= Action item =
Return every line of the data below that includes the string "homepage".

= Listed records =
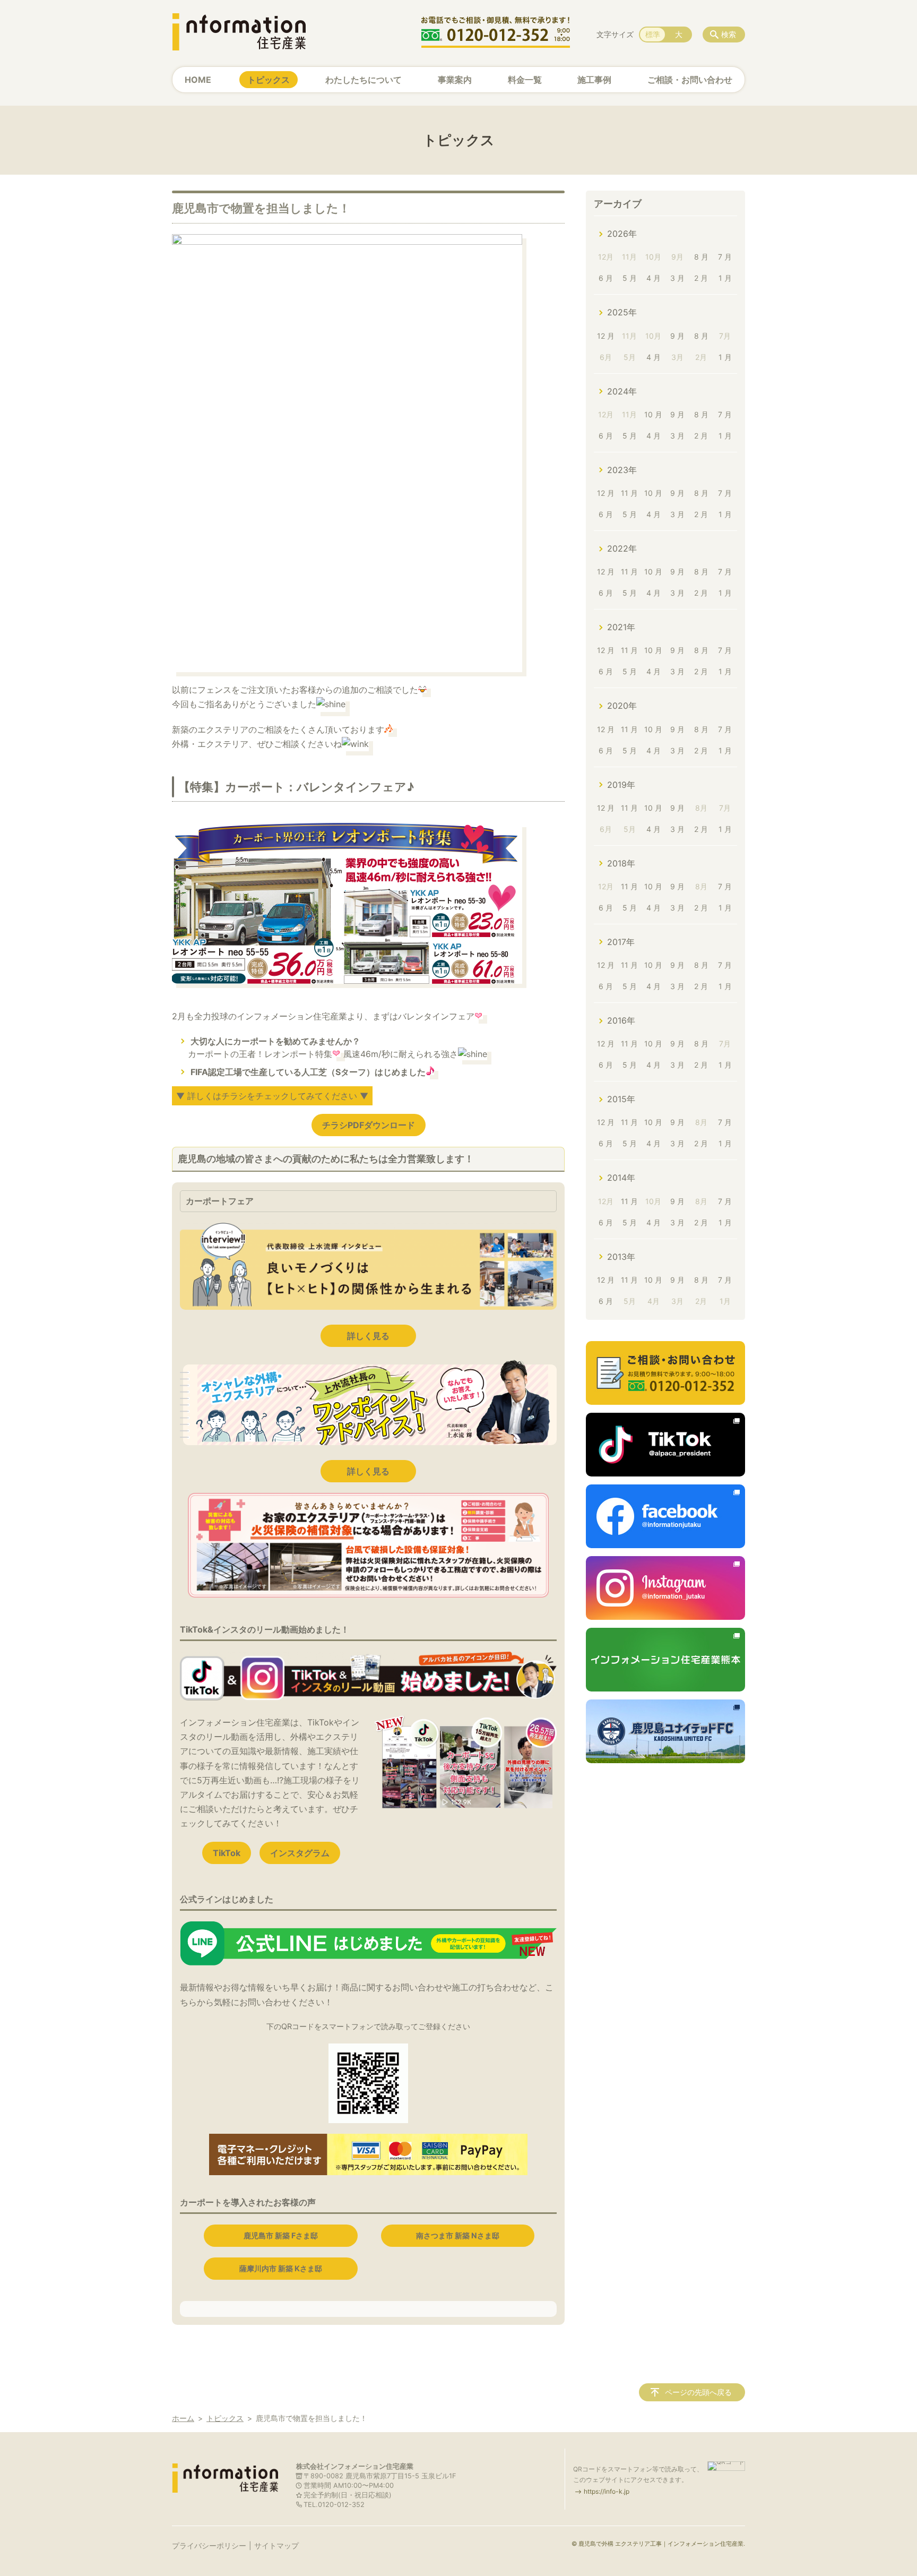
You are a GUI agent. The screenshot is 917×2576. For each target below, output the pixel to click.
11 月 (629, 492)
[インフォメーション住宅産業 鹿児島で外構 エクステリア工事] (239, 31)
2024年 (622, 391)
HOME (198, 79)
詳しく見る (368, 1335)
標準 (652, 34)
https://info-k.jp (606, 2491)
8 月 (701, 256)
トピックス (268, 79)
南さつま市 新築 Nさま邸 (457, 2235)
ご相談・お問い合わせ (689, 79)
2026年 (622, 233)
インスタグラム (300, 1853)
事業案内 (455, 79)
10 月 (653, 414)
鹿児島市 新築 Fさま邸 (281, 2235)
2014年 (621, 1177)
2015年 (621, 1099)
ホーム (183, 2418)
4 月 (653, 277)
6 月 (606, 277)
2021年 (621, 627)
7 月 (725, 256)
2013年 (621, 1256)
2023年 (622, 470)
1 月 (725, 277)
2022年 (622, 548)
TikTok (226, 1853)
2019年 (621, 784)
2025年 (622, 312)
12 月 (606, 335)
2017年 (621, 942)
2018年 (621, 863)
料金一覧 (525, 79)
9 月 (677, 335)
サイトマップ (276, 2545)
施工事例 (594, 79)
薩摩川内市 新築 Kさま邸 (280, 2268)
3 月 (677, 277)
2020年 (622, 705)
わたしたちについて (363, 79)
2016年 (621, 1020)
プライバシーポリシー (209, 2545)
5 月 (629, 277)
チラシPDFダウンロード (368, 1125)
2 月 (701, 277)
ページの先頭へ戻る (698, 2392)
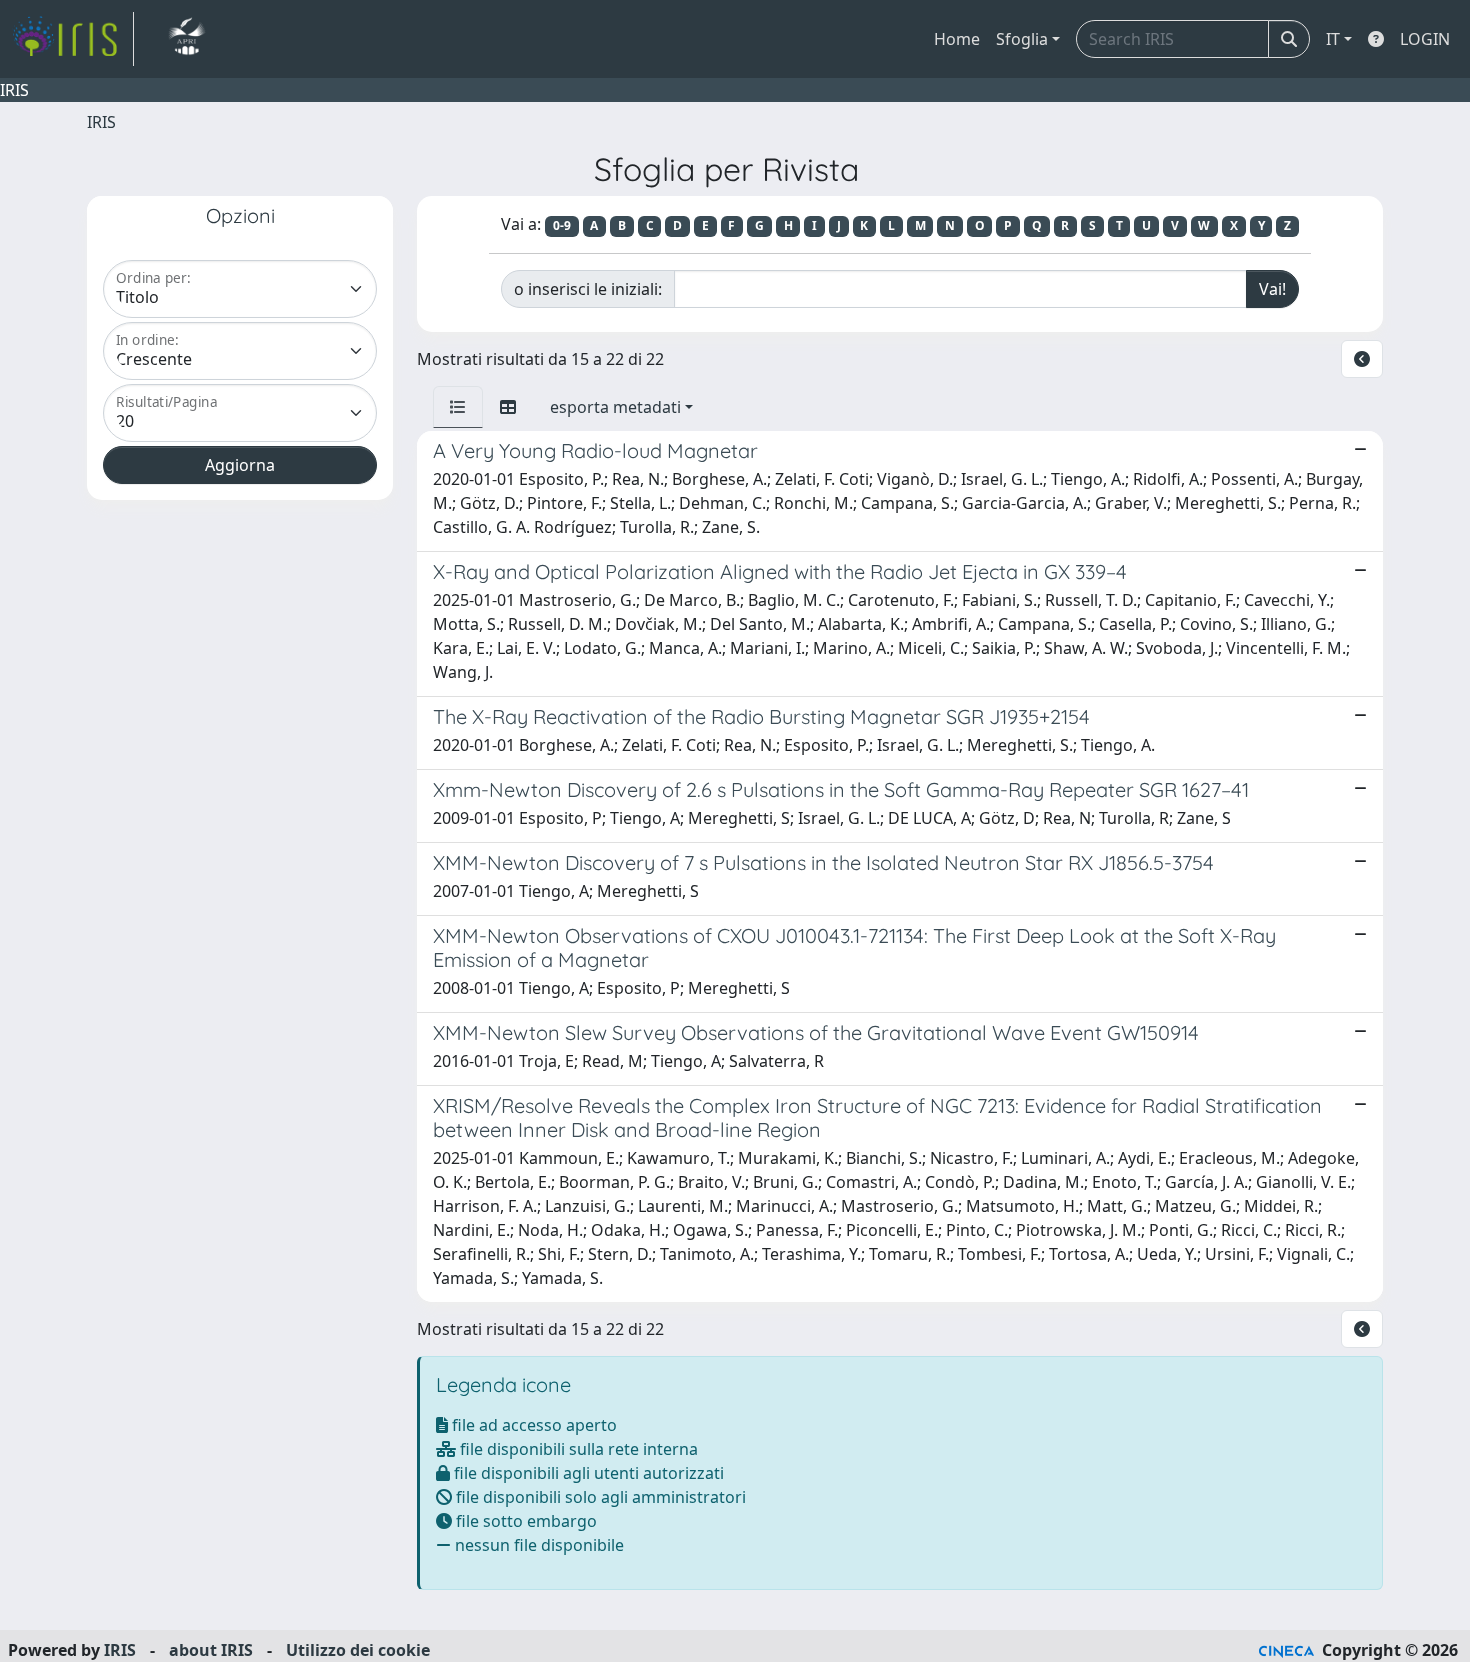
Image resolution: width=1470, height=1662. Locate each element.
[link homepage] (73, 39)
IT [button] (1333, 39)
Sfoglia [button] (1022, 39)
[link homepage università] (186, 39)
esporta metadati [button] (615, 407)
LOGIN (1425, 39)
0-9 (562, 225)
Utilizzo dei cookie (358, 1650)
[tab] (458, 407)
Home (957, 39)
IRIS (101, 122)
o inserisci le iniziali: (588, 289)
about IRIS (211, 1650)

= Solution =
[link homepage] (73, 39)
[link homepage università] (186, 39)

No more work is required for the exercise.